• Excerpted text
• • •

I hear so often how difficult it is to find talent for the small landscape company. I often tell my clients, it’s not that hard if you have your magnet out to attract. I received a question from a potential client last week….His question was….
How do I turn my recruiting challenges into recruiting opportunities?
While many small companies typically lack the resources to provide the perks and benefits of a larger rival, there are plenty of incentives you can offer as a small employer to attract talented employees. While smaller firms come out of the gate with a disadvantage, there are really plenty of benefits of working for a small-to mid-size company that many large companies cannot offer.The key:
“Creating an exciting opportunity for a potential hire does not need to be just about money, you need to put emphasis on company culture, personal, professional and financial growth”
One of the biggest complaints I hear from small business owners are problems finding talented employees. I often advise my clients to place emphasis on those things that you can offer which will help you tip the scale of interest in your favor.
Here are 8 common small-company benefits worth promoting to potential candidates:
1. Story Telling- Share the history of the company, share with the candidate how you started your business, where your business is today, and where you see it in the future- Sharing the ‘Vision’ is what will hopefully capture their attention. Share how they can be a ‘key-contributor’ in the process of growing the company. It does not matter what level you are recruiting for, everyone is a contributor in a company.
2. Transparency- Access to management- One of the nicest things about working for a smaller company is usually the accessibility to management. Smaller companies do not have layers of management structure which are common in larger firms. Your ability to interact, contribute and learn from leadership will be more likely. Smaller companies are often more willing to operate with transparency, thus being more receptive to share things with its employees.
3. Personal & Professional growth- Your ability to grow in a smaller company happens in many ways. I like to share with perspective candidates how they can not only grow personally, but professionally.
“Personal growth is an ongoing process of self-discovery and crucial to achieving success in every area of your life”
Jim Rohn, known as America’s foremost business philosopher, said it best: “You must constantly ask yourself these questions: Who am I around? What are they doing to me? What have they got me reading? What have they got me saying? Where do they have me going? What do they have me thinking? And most important, what do they have me becoming? Then ask yourself the big question: Is that okay? Your life does not get better by chance, it gets better by change.”
Professional growth is allowing employees the ability to grow. The days of the factory-worker mind-set are over. Employees want a succession plan for the next opportunity and will often want to be shown an example of your company’s employee growth process. Small companies can typically offer an accelerated or ‘fast-track’ growth plan vs. larger employers.
4. Job responsibilities- The ability to ‘pitch-in’ and help is a great way for an employee to showcase his/her wiliness to help. The ability to do this is less rigid at smaller companies, which mean employees can jump in and help with tasks that don’t necessarily fall under their job description. This can translate into exposure to a variety of new and interesting projects. Also, when workers are on a smaller team, they have more opportunities to learn about and assume more challenging tasks earlier in their careers. This can be appealing to ambitious candidates eager to put their knowledge to the test and advance professionally.
5.Playing a role in the company’s success- Because there are fewer levels of approval at small firms, good suggestions can be implemented more quickly. For that reason, employees at small companies generally have an easier time seeing the effects of their work. As their proposals come to fruition, they can watch their ideas change and improve the way the organization handles its daily business. Few things provide more motivation or satisfaction at work than contributing to the success of the company as a whole.

• • •

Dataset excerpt

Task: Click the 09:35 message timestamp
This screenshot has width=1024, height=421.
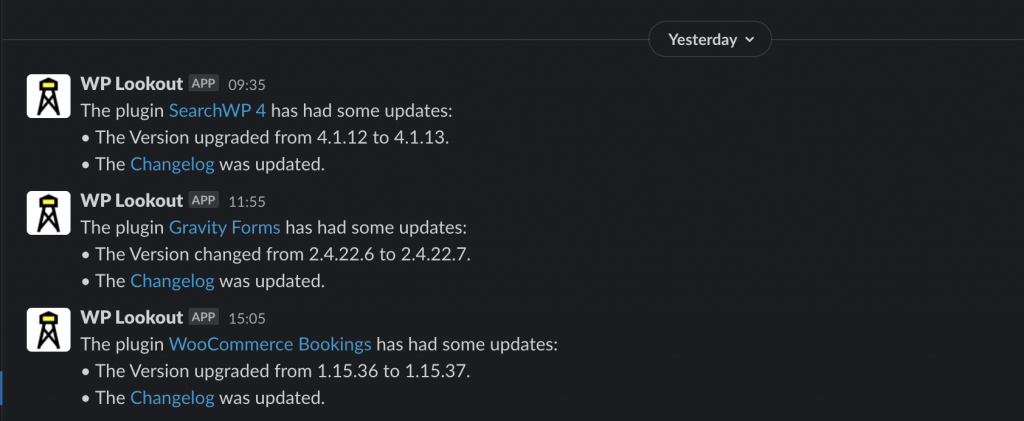Action: pyautogui.click(x=247, y=84)
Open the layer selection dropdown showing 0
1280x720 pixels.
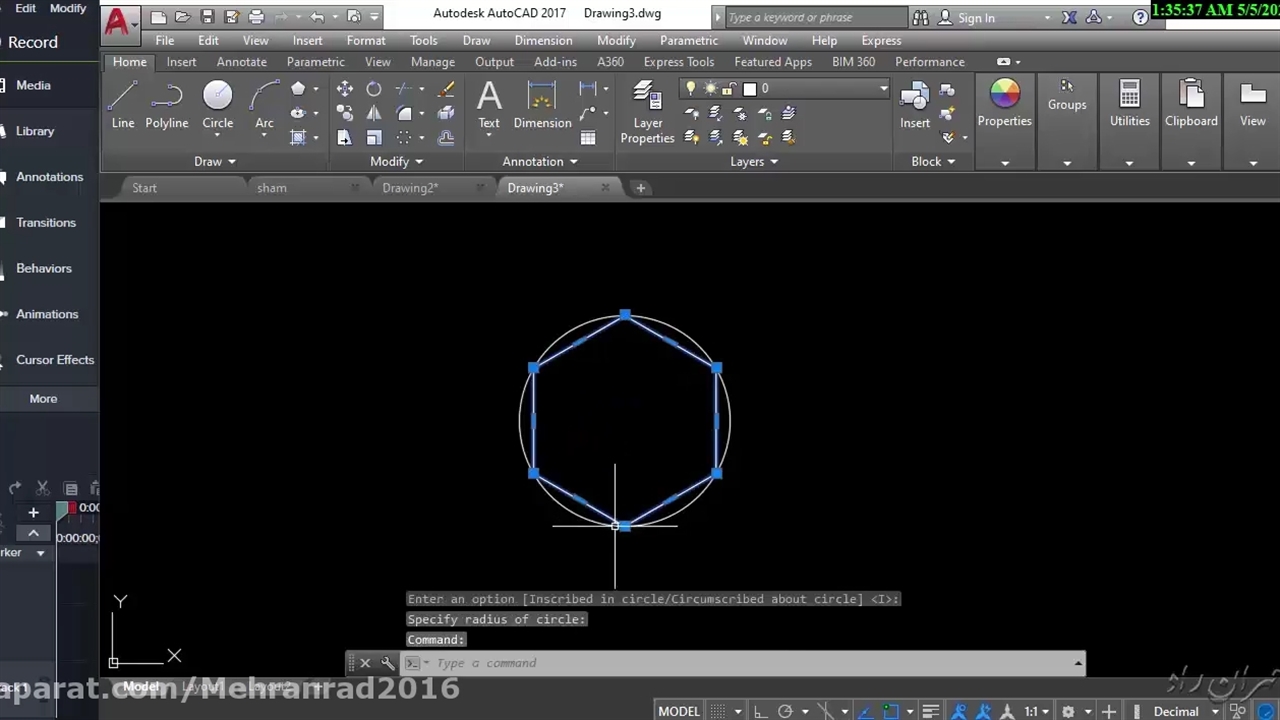click(x=883, y=89)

• • •

• Complete the following
1. In the article on recruiting talent for small companies, who is called America's foremost business philosopher?
2. Continue the article on recruiting talent for small companies from its last sentence.
The dataset excerpt has no connection to the article on recruiting talent for small companies.

• Task results
1. Jim Rohn.

2.
6. Less bureaucracy, a little bit of drama- In general, while the small company has less bureaucracy than its larger counter parts, there will be fewer hoops to jump through, which means things can get done at a quicker pace. Just keep in mind sometimes in the smaller company there is a bit more ‘drama’ relating to the different personalities in the organization so you must always be cognizant to remain neutral and clear of conflict.
7. Recognition for your hard work- Office politics in small and midsize companies are often less of a concern simply because there aren’t as many employees. If someone makes a notable contribution, they’re more likely to get credit because there’s a good chance that coworkers witnessed the success (or at least the work that led up to it) with their own eyes, making it more difficult for someone else to take responsibility for an achievement that wasn’t really their own.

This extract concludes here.